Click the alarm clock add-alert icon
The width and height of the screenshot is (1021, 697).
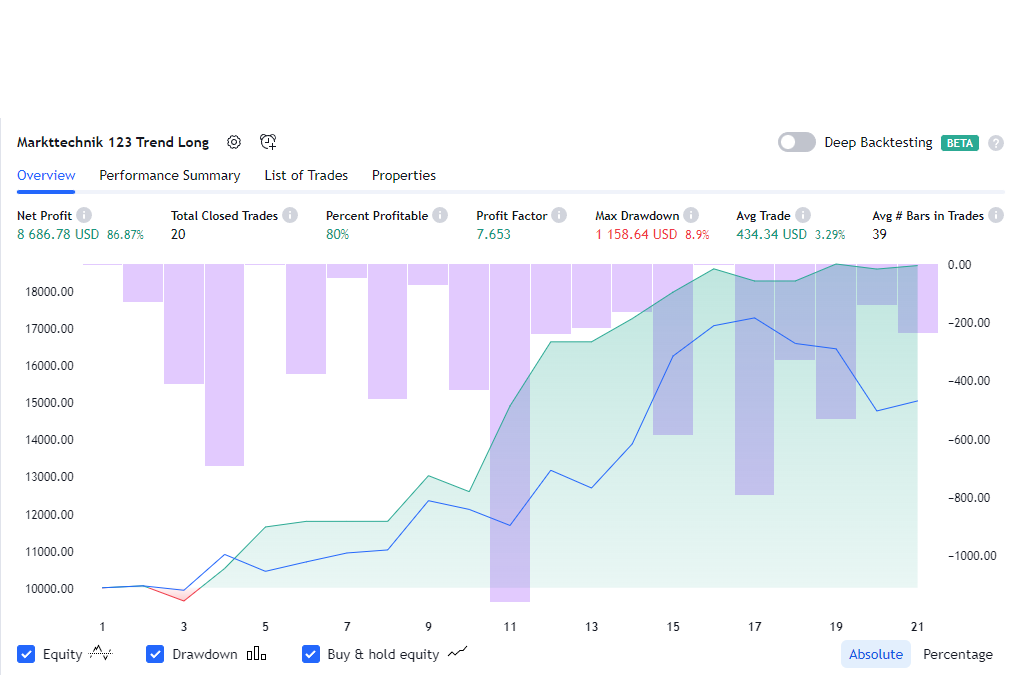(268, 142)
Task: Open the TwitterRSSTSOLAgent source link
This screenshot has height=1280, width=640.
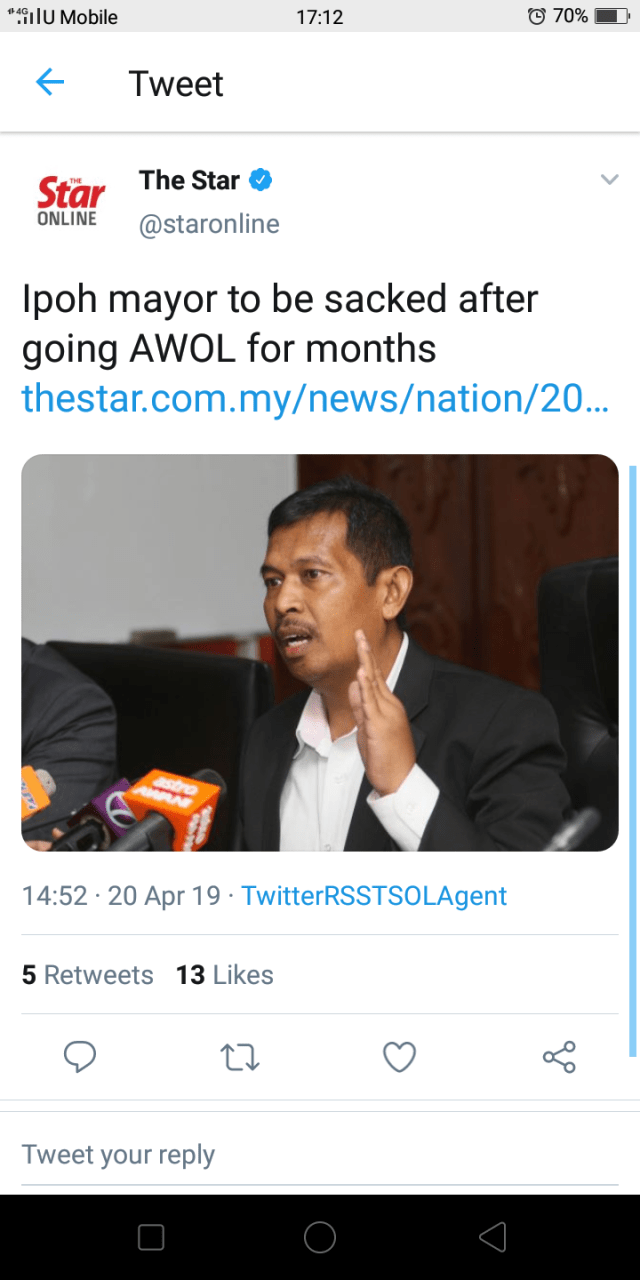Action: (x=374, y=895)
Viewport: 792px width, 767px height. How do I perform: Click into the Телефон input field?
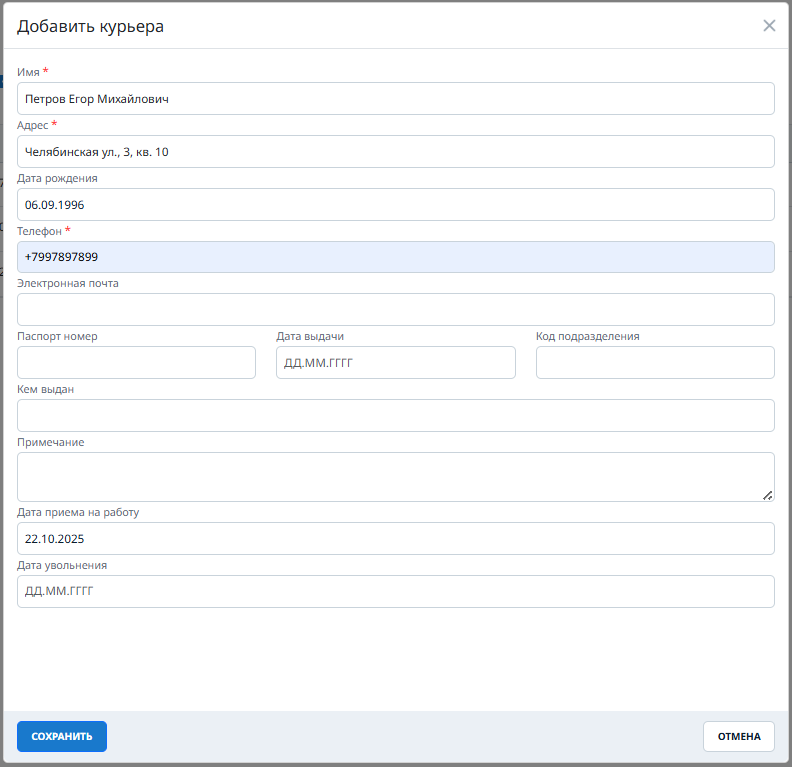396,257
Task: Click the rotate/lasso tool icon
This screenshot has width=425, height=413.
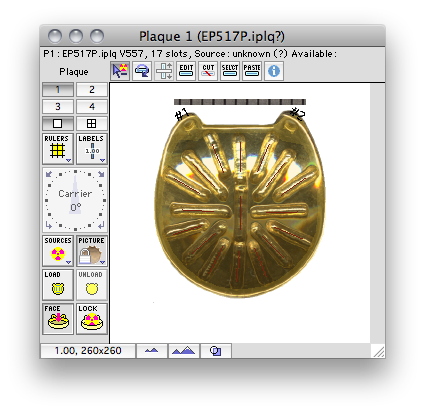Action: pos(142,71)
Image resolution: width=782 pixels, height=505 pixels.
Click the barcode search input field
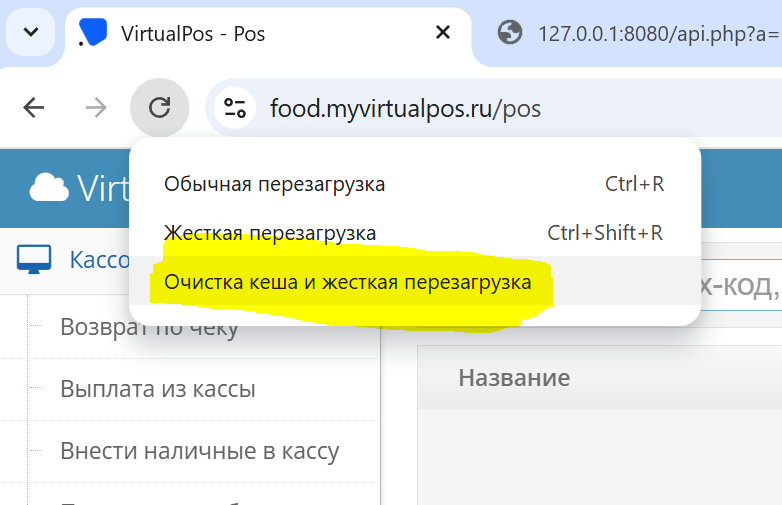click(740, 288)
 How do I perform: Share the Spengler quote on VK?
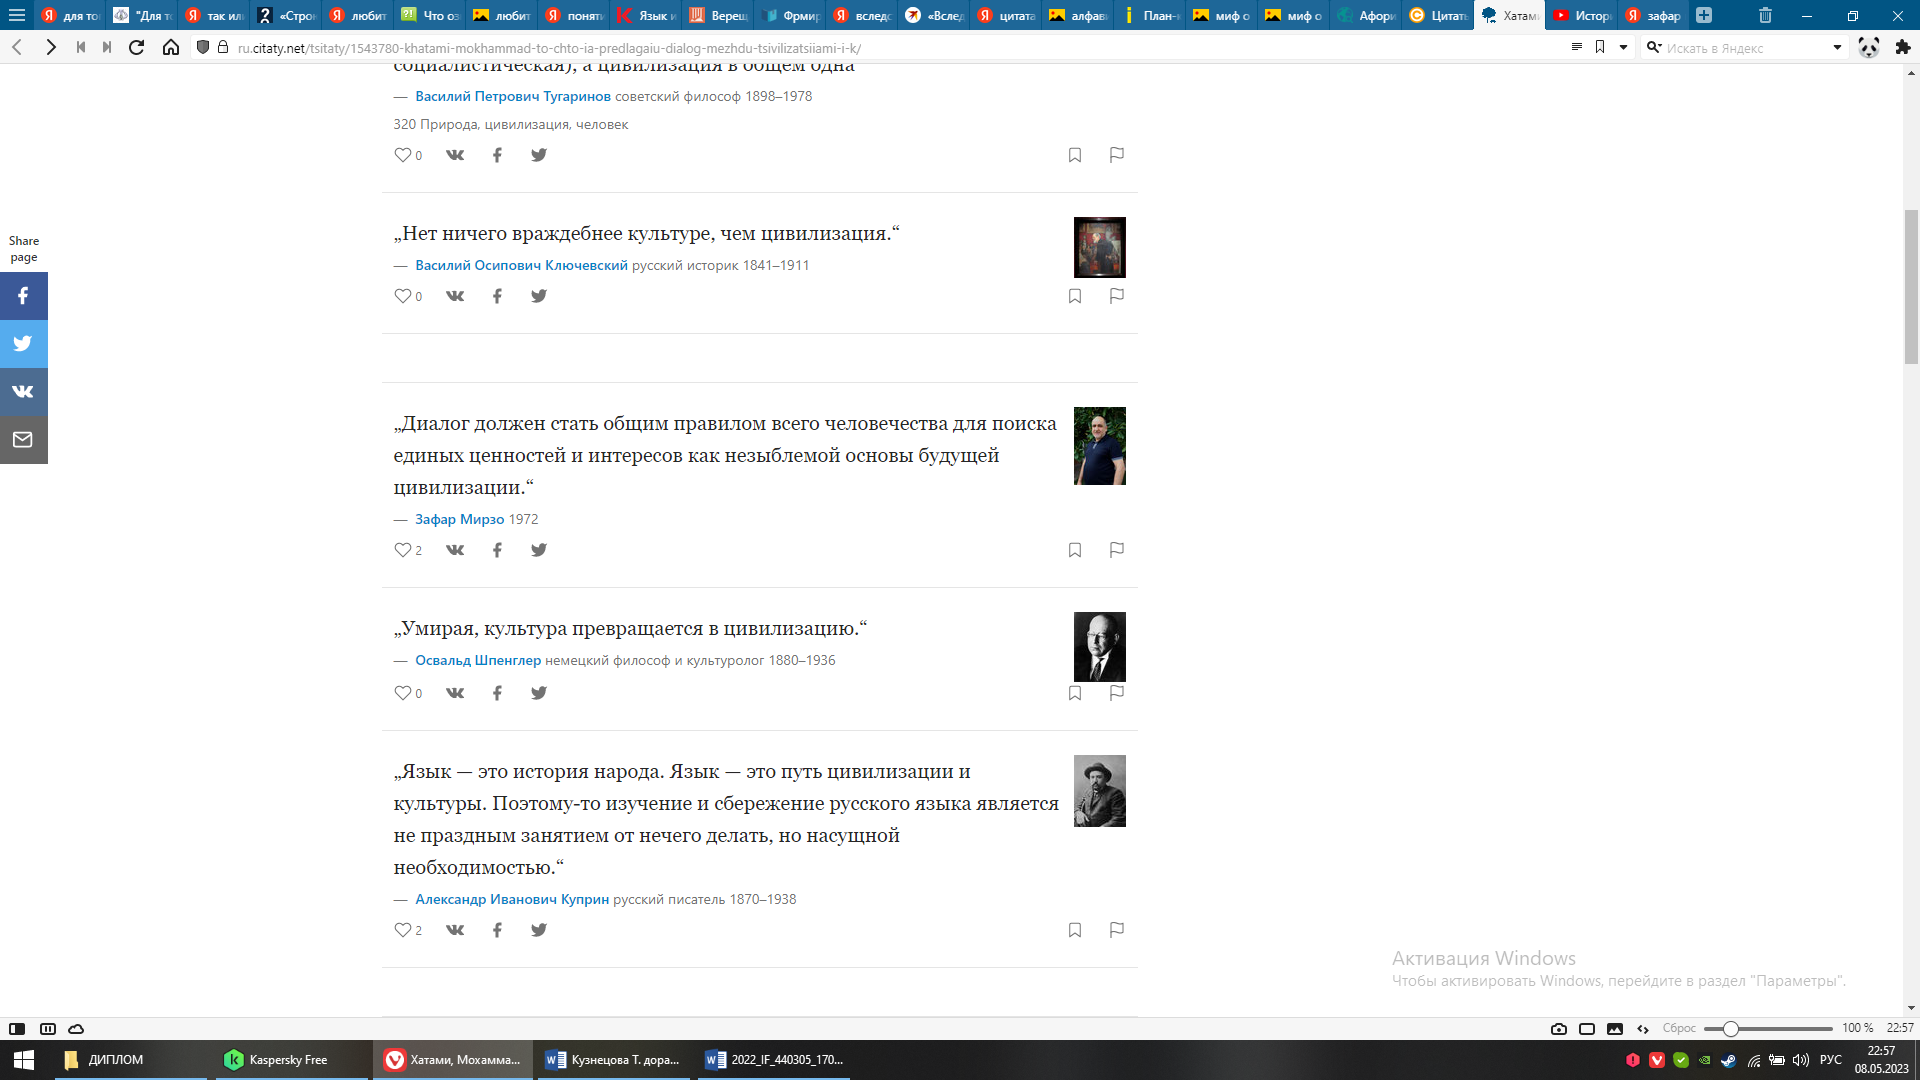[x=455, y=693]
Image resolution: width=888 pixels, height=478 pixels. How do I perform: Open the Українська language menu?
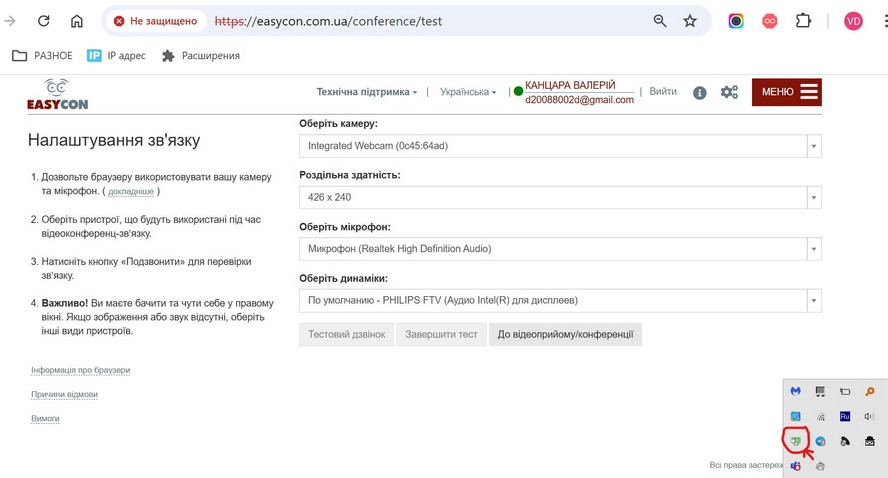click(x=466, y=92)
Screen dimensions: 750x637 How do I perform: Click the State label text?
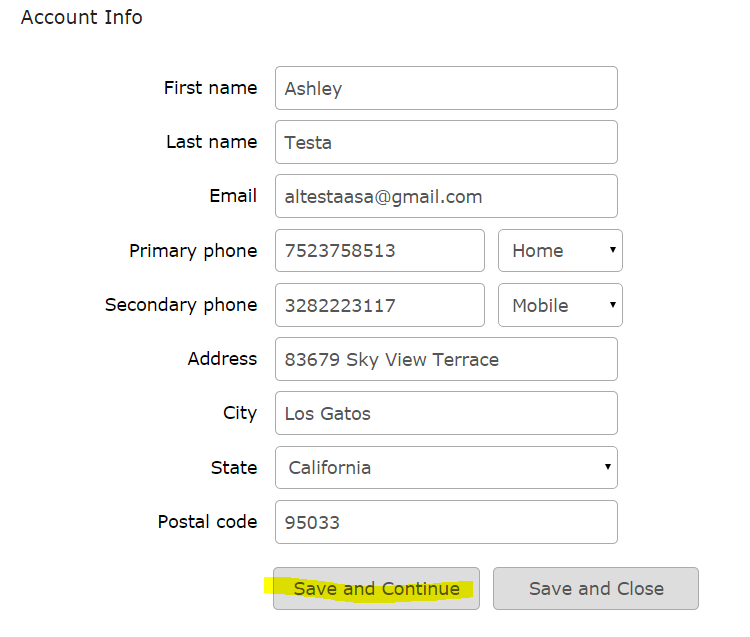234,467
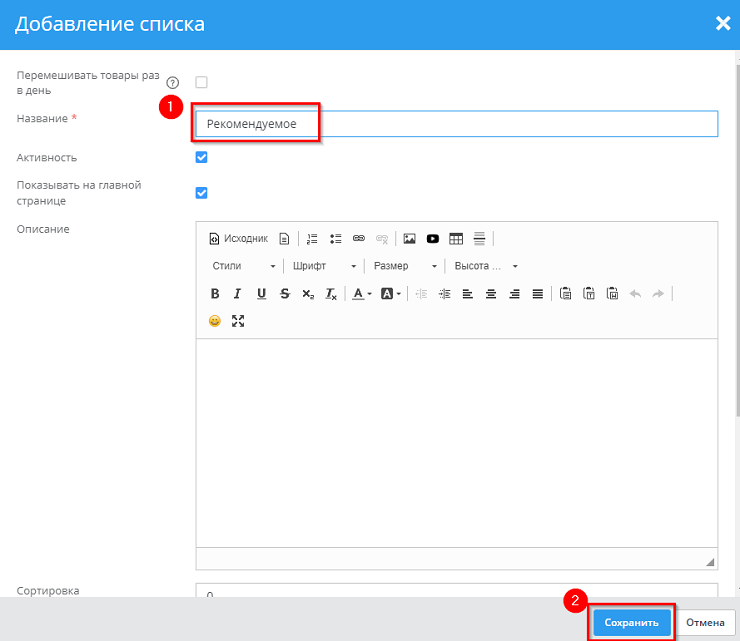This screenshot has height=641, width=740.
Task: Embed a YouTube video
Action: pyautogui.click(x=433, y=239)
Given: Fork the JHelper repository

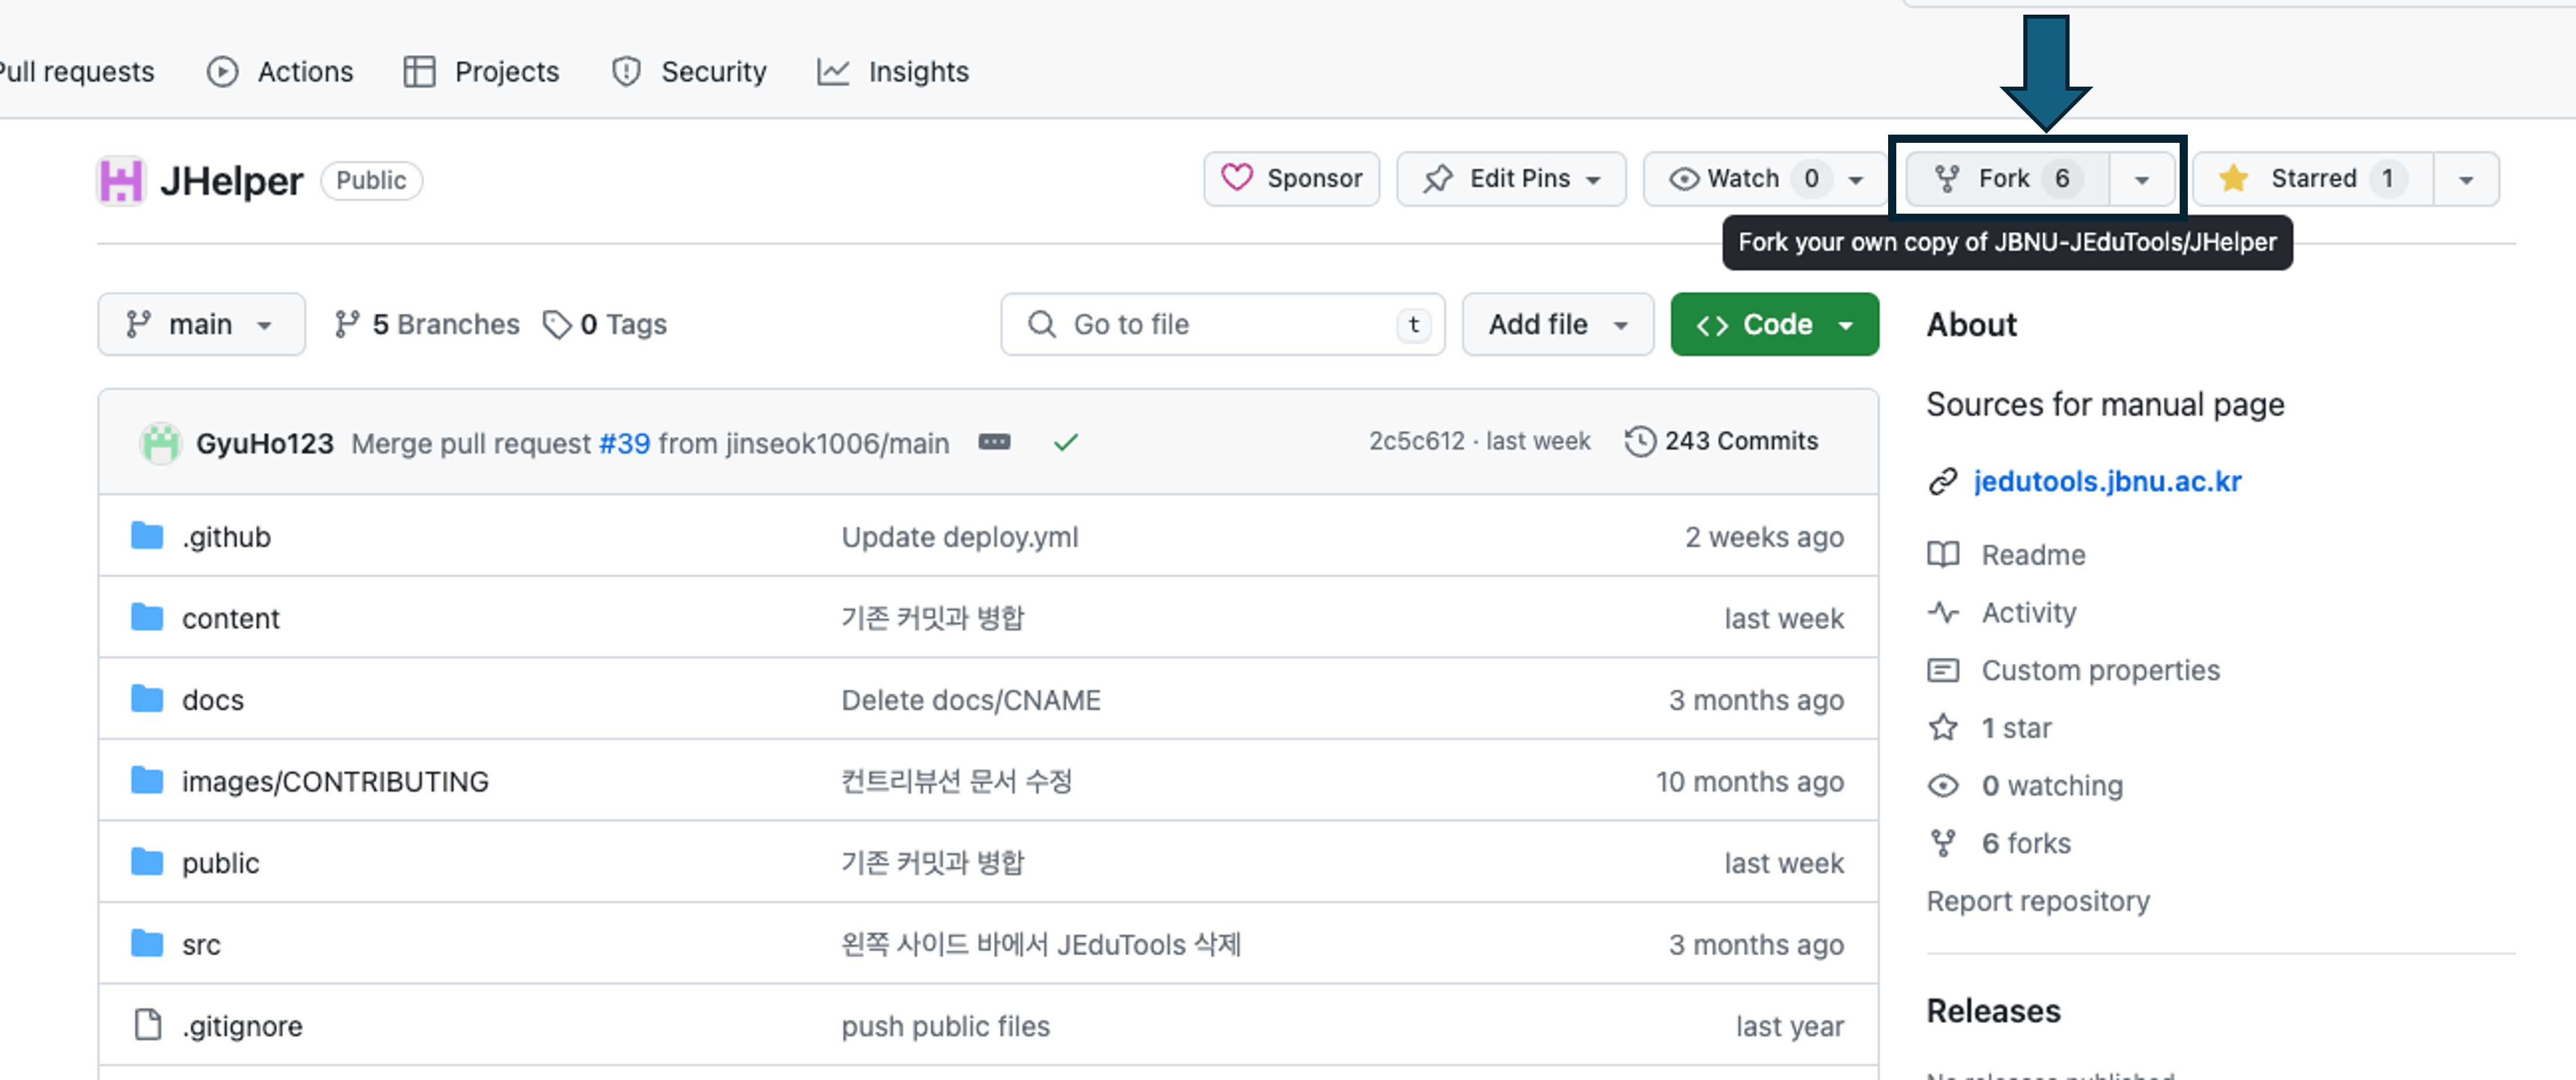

────

SHORT TASK: Starting with the line that contains "How do I perform: Share" and continuing through the end of the material, turn the lines into a JSON list of strings, one string per line, with blank lines omitted. Leave the pictures out of the list.

THE REPLY:
[
  " How do I perform: Share the Spengler quote on VK?",
  "[x=455, y=693]",
  "Image resolution: width=888 pixels, height=478 pixels. How do I perform: Open the Українська language menu?",
  "click(x=466, y=92)",
  "Screen dimensions: 750x637 How do I perform: Click the State label text?",
  "234,467",
  "This screenshot has height=641, width=740.",
  "Task: Embed a YouTube video",
  "Action: pyautogui.click(x=433, y=239)",
  "Given: Fork the JHelper repository"
]